For fund management: The choice depends on AUM and mandate. At AUM below VND 500 billion, capped VW or fundamental weighting offers a practical compromise between diversification and implementability. At larger AUM, pure VW or sector-capped VW is more realistic. Risk parity and minimum variance are suitable for low-volatility mandates but require robust covariance estimation and quarterly rebalancing.
For index construction: Vietnamese index providers (VN30, VNINDEX) use variants of capped VW. The analysis suggests that the cap level significantly affects the index’s diversification properties and tracking error relative to the uncapped VW market.
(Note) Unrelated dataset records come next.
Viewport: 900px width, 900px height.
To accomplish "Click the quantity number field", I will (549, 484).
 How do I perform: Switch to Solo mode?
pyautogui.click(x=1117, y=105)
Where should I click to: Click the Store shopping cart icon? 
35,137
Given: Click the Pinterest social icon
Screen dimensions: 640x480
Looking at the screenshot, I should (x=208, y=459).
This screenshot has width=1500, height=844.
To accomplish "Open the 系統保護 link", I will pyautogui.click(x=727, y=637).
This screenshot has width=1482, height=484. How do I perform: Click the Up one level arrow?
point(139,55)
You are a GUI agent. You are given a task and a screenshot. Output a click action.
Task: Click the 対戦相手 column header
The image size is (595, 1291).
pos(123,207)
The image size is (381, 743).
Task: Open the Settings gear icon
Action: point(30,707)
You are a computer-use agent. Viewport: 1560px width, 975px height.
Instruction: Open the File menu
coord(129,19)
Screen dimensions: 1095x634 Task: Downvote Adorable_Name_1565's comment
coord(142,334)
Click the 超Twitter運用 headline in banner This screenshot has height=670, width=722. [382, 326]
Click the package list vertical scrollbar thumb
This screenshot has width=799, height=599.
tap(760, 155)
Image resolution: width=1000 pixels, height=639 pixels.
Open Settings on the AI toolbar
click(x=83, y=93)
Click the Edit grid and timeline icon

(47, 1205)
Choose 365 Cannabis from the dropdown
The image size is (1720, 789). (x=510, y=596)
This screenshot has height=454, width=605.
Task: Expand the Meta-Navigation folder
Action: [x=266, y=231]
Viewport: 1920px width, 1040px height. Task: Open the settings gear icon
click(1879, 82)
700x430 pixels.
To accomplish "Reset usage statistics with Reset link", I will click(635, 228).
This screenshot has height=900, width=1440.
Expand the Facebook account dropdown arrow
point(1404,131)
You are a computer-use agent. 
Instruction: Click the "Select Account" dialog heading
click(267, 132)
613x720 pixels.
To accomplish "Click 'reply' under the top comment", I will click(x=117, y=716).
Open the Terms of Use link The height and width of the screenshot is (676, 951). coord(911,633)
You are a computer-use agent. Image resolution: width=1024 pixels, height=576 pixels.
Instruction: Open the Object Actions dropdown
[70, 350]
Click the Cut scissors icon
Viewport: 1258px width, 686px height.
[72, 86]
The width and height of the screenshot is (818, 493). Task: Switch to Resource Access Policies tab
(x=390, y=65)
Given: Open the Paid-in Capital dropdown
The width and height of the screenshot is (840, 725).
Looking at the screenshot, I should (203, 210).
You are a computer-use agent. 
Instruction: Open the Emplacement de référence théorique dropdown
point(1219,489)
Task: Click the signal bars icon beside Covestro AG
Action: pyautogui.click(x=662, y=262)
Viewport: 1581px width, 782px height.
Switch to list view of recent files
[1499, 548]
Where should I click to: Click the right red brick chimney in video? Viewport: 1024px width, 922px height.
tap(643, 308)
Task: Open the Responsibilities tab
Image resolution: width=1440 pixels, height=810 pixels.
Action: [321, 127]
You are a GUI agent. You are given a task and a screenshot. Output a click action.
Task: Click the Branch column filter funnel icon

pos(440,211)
A 10% cap balances concentration reduction against turnover.
For transaction cost management: In all schemes, the marginal benefit of rebalancing declines faster than the marginal cost as frequency increases beyond quarterly. Calendar-based quarterly rebalancing or threshold-based rebalancing (with a 1–2% tolerance band) provides the best cost-benefit trade-off in the Vietnamese market.
12.11 Summary
| Dimension | VW | EW | Capped VW | Fundamental | Min Var | Risk Parity |
|---|---|---|---|---|---|---|
| Turnover | Very low | High | Low | Low | Moderate | Moderate |
| Concentration | High | None | Moderate | Moderate | Variable | Low |
| Size tilt | Large | Small | Moderate | Large-mid | Low-vol | Mixed |
| Data required | Prices | None | Prices | Accounting | Returns cov. | Returns cov. |
| Scale sensitivity | Low | High | Low | Low | Moderate | Moderate |
| Rebal. frequency | Passive | Monthly | Monthly/Quarterly | Annual | Quarterly | Quarterly |
| Best use case | Benchmarks, large AUM | Cross-sectional tests | Index tracking | Long-term investing | Low-vol mandates | Balanced risk |
The choice of weighting scheme is not merely a technical detail—it reflects a substantive economic decision about the relative importance of diversification, investability, and cost control. In the Vietnamese market, where the capitalization distribution is highly skewed and small-cap liquidity is thin, this choice has larger consequences than in developed markets. Researchers who report results under only one weighting scheme risk conclusions that are specific to that scheme rather than reflective of a genuine economic relationship.